#### [Things to do]
- A) Repeat the GCC compilation thread word for word, everything from "void writeByte(char* addr, char val);" down to "program will work.".
- B) Pick up the thread about compiling C with GCC step by step and keep writing it from its final sentence onward.

#### [Selection]
• • • •
Step by step C compilation using GCC? - c

I am trying to make the four steps that takes to transform from C source into an executable with GCC. The first 3 steps works as expected, but the last one gives me problems. I have two files: writeByte.h and writeByte.c, which contains the following:
// writeByte.h
// USED GCC COMMANDS BY ORDER:
// 1 - "gcc writeByte.c -o pre-processed.i -E"
// 2 - "gcc pre-processed.i -o assembled.s -S"
// 3 - "gcc assembled.s -o compiled.o -c"
// 4 - ???
void writeByte(char* addr, char val);
and
// writeByte.c
#include "writeByte.h"
void writeByte(char* addr, char val) { *addr = val; }
Supposedly, to link a file, I have to execute gcc compiled.o -o executable, but it says that at .text+0x20, reference to main is undefined, so I don't know how to follow.

TL;DR: Define a main() function, and your program will work.
From the C specification C11 (ISO/IEC 9899:201x / N1548)
5.1.2 Execution environments
Two execution environments are defined: freestanding and hosted.
[…]
5.1.2.1 Freestanding environment
In a freestanding environment (in which C program execution may take place without any benefit of an operating system), the name and type of the function called at program startup are implementation-defined.
[…]
5.1.2.2 Hosted environment
[…]
5.1.2.2.1 Program startup
The function called at program startup is named main. […]
Furthermore:
J2 Undefined behavior
The behavior is undefined in the following circumstances:
[…]
A program in a hosted environment does not define a function named main using one of the specified forms (5.1.2.2.1).
Hosted Environment
This is most likely your case.
This applies to typical operating systems, such as Linux, Unix, Mac OS X, Windows, Amiga OS, and many more. In that case, your environment typically is the hosted environment.
Given you run your C compiler and linker without any options that would select or influence the environment, and given the target is such a typical operating system, and you finally link, the assumption made by the C compiler and linker will be a hosted environment. As described above, this means that you need to provide a main() function so that the hosted environment knows where to start your C program. Because you did not provide a main function, clause J2 Undefined behavior applied, and the linker refused to complete its job.
Note: Under the hood, these operating systems actually provide their own custom interface, see below.
Solution: Provide a main() function.
Freestanding Environment
Freestanding environments typically occur when developing firmware or operating system yourself. In that case, the entry point is defined by the CPU. Most CPUs will either start execution at a pre-defined address, or at a configurable address read from a vector table specified at a pre-defined address.
Custom Environments
Besides that, there are custom environments. The two most common custom environments are:
The typical OS
In order to be able to do more than specified by the C specification, operating systems define their own environment. This environment is typically an extension of the hosted environment, and will use the entry point specified by the linker. Typically, that entry point is actually another function, often called _start, which is provided by a default library such as libglibc. This function _start is called by the OS, and that function _start then actually calls main.
So, instead of providing main, it would be possible to provide _start, or an equivalent, instead.
You could write your own _start function or entry point.
However, that risks that your program would unnecessarily be less portable, and that you have to deal with operating system issues that a hosted environment is hiding from you.
• • • •
#### [Data lines]
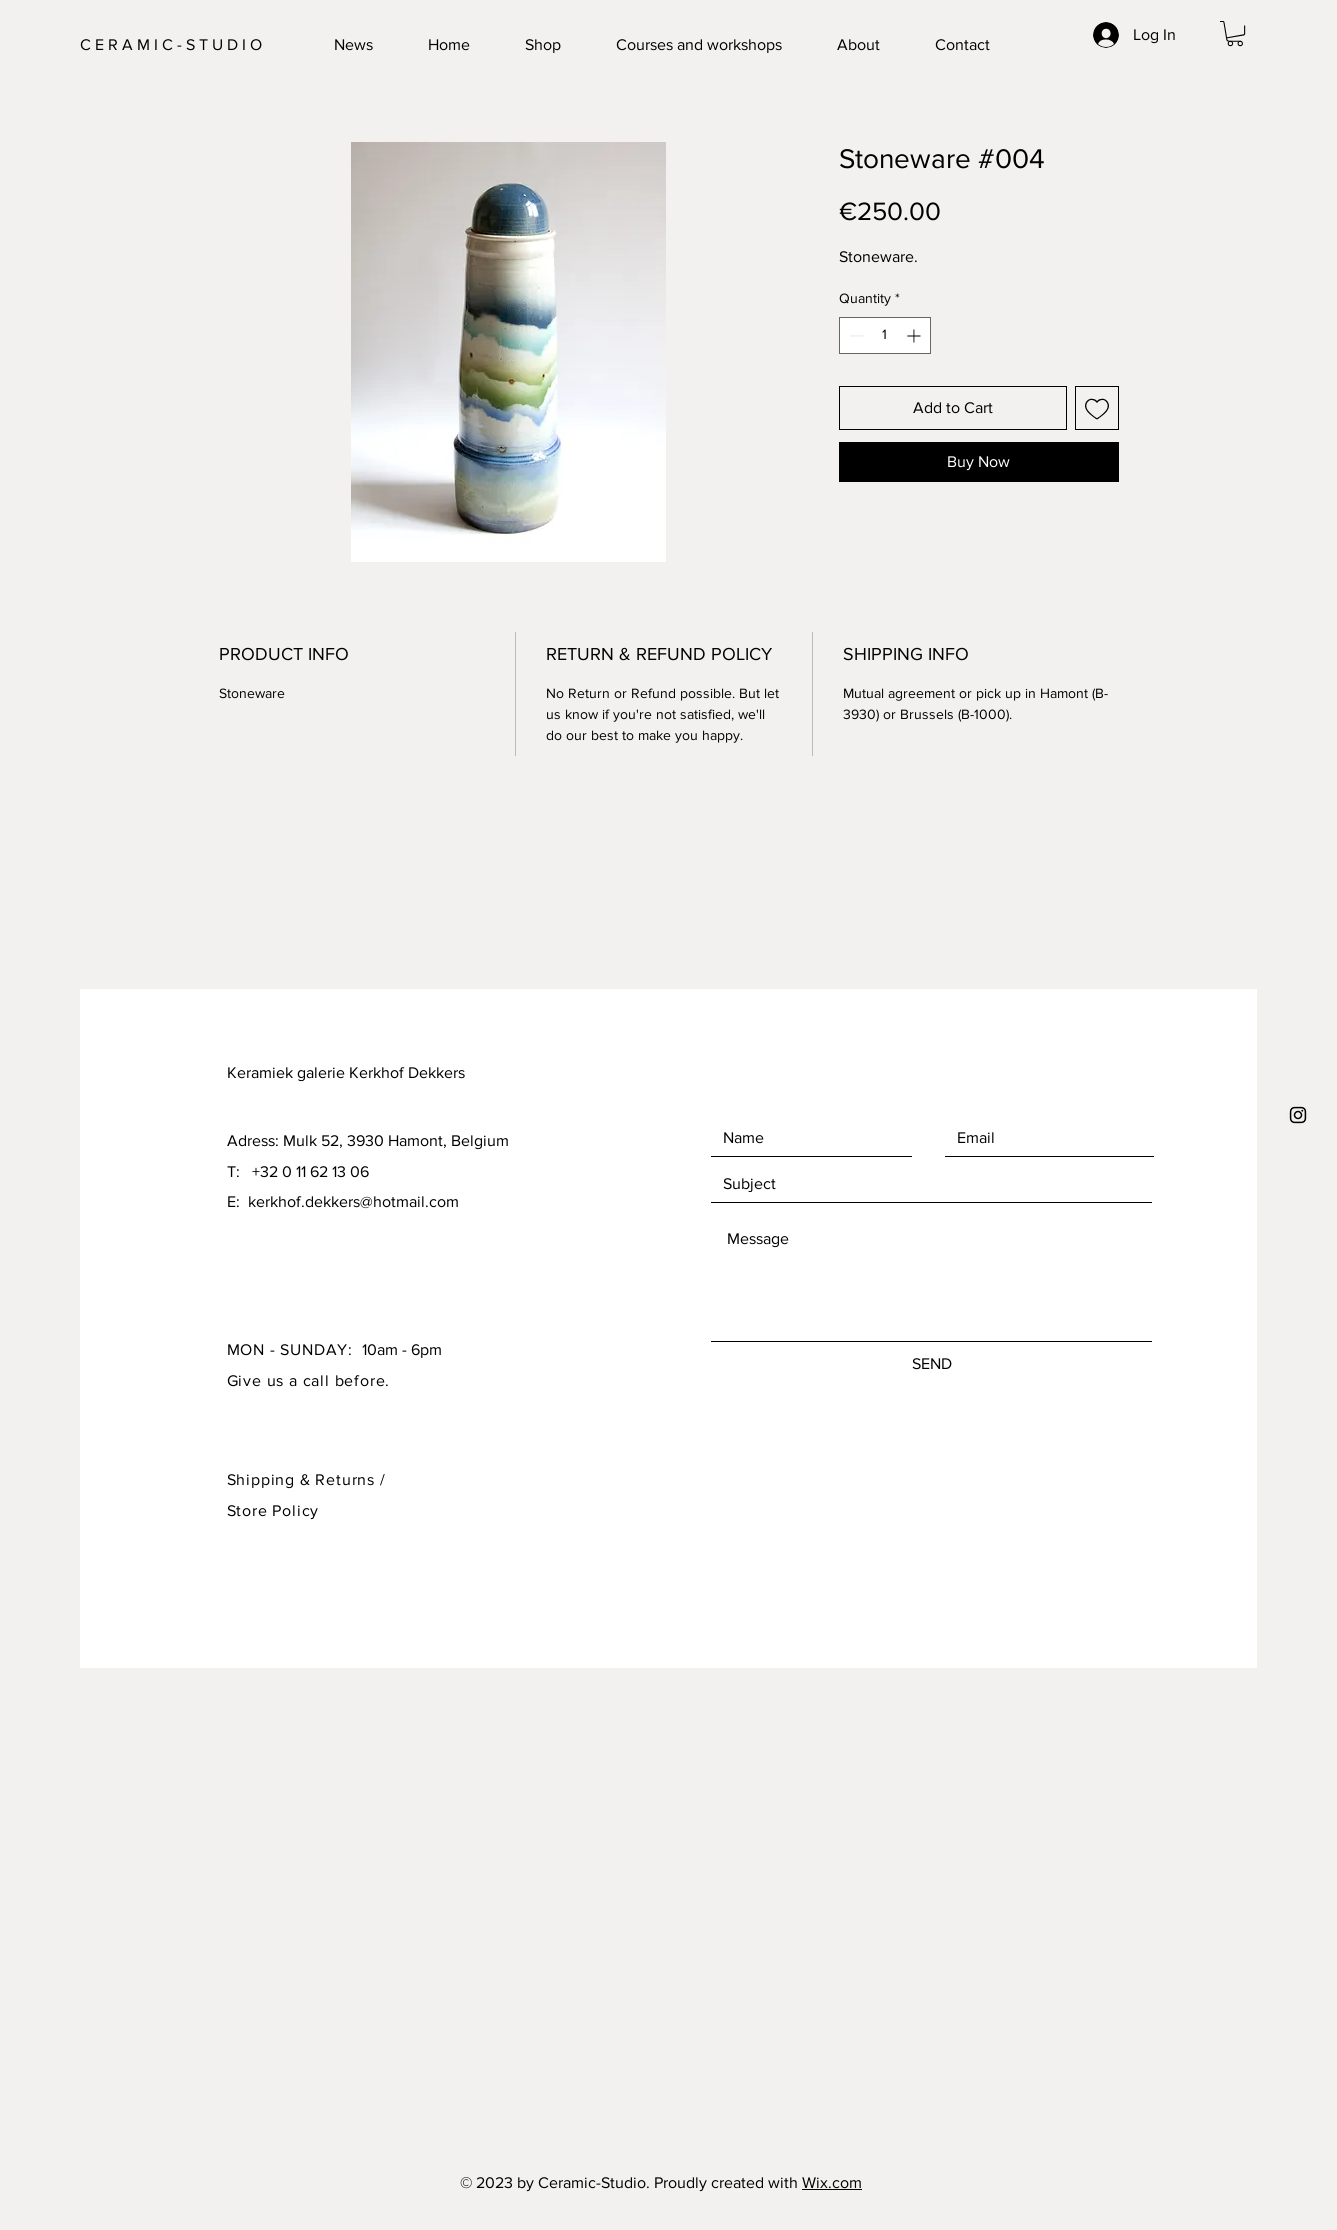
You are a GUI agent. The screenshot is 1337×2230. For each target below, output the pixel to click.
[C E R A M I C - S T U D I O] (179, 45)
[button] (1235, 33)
• • • •
#### [Answer list]
- A)
void writeByte(char* addr, char val);
and
// writeByte.c
#include "writeByte.h"
void writeByte(char* addr, char val) { *addr = val; }
Supposedly, to link a file, I have to execute gcc compiled.o -o executable, but it says that at .text+0x20, reference to main is undefined, so I don't know how to follow.

TL;DR: Define a main() function, and your program will work.

- B)
It is therefore not recommended for "normal" programs by "normal" developers.
DLL environments
When programs are supposed to run as plugins for other programs, those other programs define a custom environment.
Typically, that custom environment is realized as DLL (Dynamic Link Library).
Embedded environments
For several embedded systems, the toolchains (compiler etc.) come with libraries which provide a custom environment for that system. These environments have features which ranks somewhere between a freestanding environment and a hosted environment, and the entry points depend on the corresponding toolchain. To avoid confusion that stems from unexpected entry point names, toolchains usually use main, start, _start, Start or _Start as names for the entry point.

Related

Which mechanism knows the entry point of a program is main()

How does an application program know its entry point is the main() function?
I know an application doesn't know its entry point is main() -- it is directed to main() function by means of the language specification whatever it is.
At that point, where is the specification actually declared? For example in C, entry point shall be main() function. Who provides this mechanism to the program? An operating system or compiler?
I came to the question after disassembling a canonical simple "Hello World" example in Visual Studio.
In this code there are only a few lines and a function main().
But after disassembling it, there are lots of definitions and macro in the memory space and main() is not the only declaration and definiton.
Here below disassembling part's screenshot. I also know there is a strict rule in language definition which is only one main() function must be defined and exist.
To summarize my question: I wonder which mechanism directs or sets main() function as an entry point of an application program.
The application does not know that main() is the entry point. Firstly, we assume C not C++ here despite your picture.
For C the "C" entry point is main(). But you cant just start execution there as we have assumptions, more than that, rules, in C that for example .data needs to be initialized and .bss zeroed.
unsigned x = 1;
unsigned int y;
We expect that when main() is hit that x=1. and most folks assume and perhaps it is specified that y = 0 at that time, I wouldn't make that assumption, but anyway.
We also need a stack pointer and need to deal with argc/argv. If C++ then other stuff has to be done. Even for C depending.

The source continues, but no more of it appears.